┌─ Zitierter Auszug

II Die Beschwerde ist begründet.
Der Senat hält die angemeldete Wort-/Bildmarke entgegen der Beurteilung der Markenstelle für unterscheidungskräftig und nicht freihaltungsbedürftig. Ihrer Eintragung gemäß §§ 33 Abs 2, 41 MarkenG stehen daher keine absoluten Schutzhindernisse gemäß § 8 Abs 2 Nr 1 und Nr 2 MarkenG entgegen.
1. Bei der Beurteilung der Unterscheidungskraft als der einer Marke innewohnenden konkreten Eignung, vom Verkehr als Unterscheidungsmittel für die von der Marke erfaßten Waren eines Unternehmens gegenüber solchen anderer Unternehmen aufgefaßt zu werden, ist grundsätzlich ein großzügiger Maßstab anzulegen, dh jede noch so geringe Unterscheidungskraft reicht aus, um dieses Schutzhindernis zu überwinden (stRspr vgl BGH WRP 2001, 1082 - marktfrisch; GRUR 2002, 540 - OMEPRAZOK). Dies gilt insbesondere deshalb, weil der Verkehr ein als Marke verwendetes Zeichen in aller Regel so aufnimmt, wie es ihm entgegentritt und er es keiner analysierenden Betrachtungsweise unterzieht. Kann demnach einer Wortmarke kein für die beanspruchten Waren im Vordergrund stehender beschreibender Begriffsinhalt zugeordnet werden und handelt es sich auch sonst nicht um ein gebräuchliches Wort der deutschen oder einer bekannten Fremdsprache, das vom Verkehr - etwa auch wegen einer entsprechenden Verwendung in der Werbung - stets nur als solches und nicht als Unterscheidungsmittel - verstanden wird, so gibt es keinen tatsächlichen Anhalt dafür, daß ihr die Unterscheidungseignung und damit jegliche Unterscheidungskraft fehlt (stRspr BGH aaO - marktfrisch; BGH GRUR 1999, 1089 - YES).
Die angemeldete Bezeichnung setzt sich aus den Wörtern "TOP" und "PRIX" getrennt durch einen senkrechten Strich zusammen. "Top" bedeutet im Englischen als Substantiv neben "Spitze", "Gipfel", "oberes Teil" insbesondere auch "Spitzenposition", "hohe Stellung", "höchster Grad", "höchster Punkt", "höchster Stand", "Auslese", "Auswahl" und als Adjektiv "oberster", "oben befindlicher", aber auch "größter", "höchster", "bester", "erstklassig", "ausgezeichnet", "Haupt-", "Spitzen-" (vgl Langenscheidts Handwörterbuch Englisch-Deutsch 1999, S 670 - vgl. auch HABM, R 0690/99-3, 20.12.2000 - TOP-LINE). Im Französischen wird mit "top" ein "Zeitzeichen" benannt (Langenscheidts Handwörterbuch Französisch, 2000, S 721). Das Wort gehört seit langer Zeit als eingedeutschter Begriff zum allgemeinen Sprachgebrauch und wird regelmäßig zu Werbezwecken eingesetzt (Duden, Deutsches Universalwörterbuch, 4. Auflage, Mannheim 2001 [CD-ROM]; vgl zB auch BPatG 24 W (pat) 214/97 - TOP ACTION).

└─

## Arbeitsziele
1: Beantworten Sie anhand des Auszugs zur Markenanmeldung die folgenden Fragen:
(a) Welcher Maßstab ist bei der Beurteilung der Unterscheidungskraft grundsätzlich anzulegen?
(b) Aus welchen Wörtern setzt sich die angemeldete Bezeichnung zusammen, und wodurch sind sie getrennt?
(c) Was wird im Französischen mit „top“ benannt?
2: Schreiben Sie aus dem Auszug zur Markenanmeldung den Abschnitt wortgetreu ab, der mit den Worten „Der Senat hält“ beginnt und mit „2 MarkenG entgegen.“ endet.

┌─ Bereitgestelltes Material

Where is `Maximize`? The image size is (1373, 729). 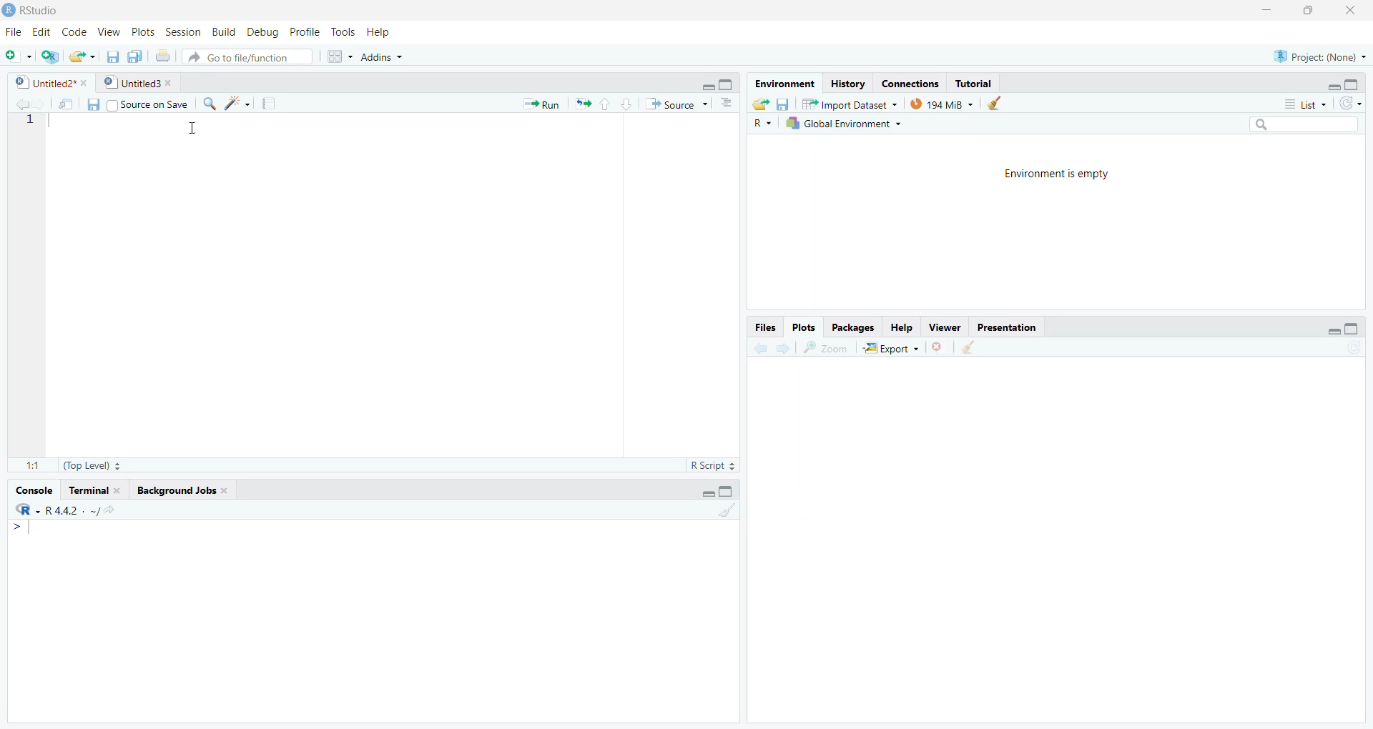 Maximize is located at coordinates (1354, 326).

└─

## Lösungen
1:
(a) Ein großzügiger Maßstab, das heißt, jede noch so geringe Unterscheidungskraft reicht aus.
(b) Aus den Wörtern „TOP“ und „PRIX“, getrennt durch einen senkrechten Strich.
(c) Ein „Zeitzeichen“.

2:
Der Senat hält die angemeldete Wort-/Bildmarke entgegen der Beurteilung der Markenstelle für unterscheidungskräftig und nicht freihaltungsbedürftig. Ihrer Eintragung gemäß §§ 33 Abs 2, 41 MarkenG stehen daher keine absoluten Schutzhindernisse gemäß § 8 Abs 2 Nr 1 und Nr 2 MarkenG entgegen.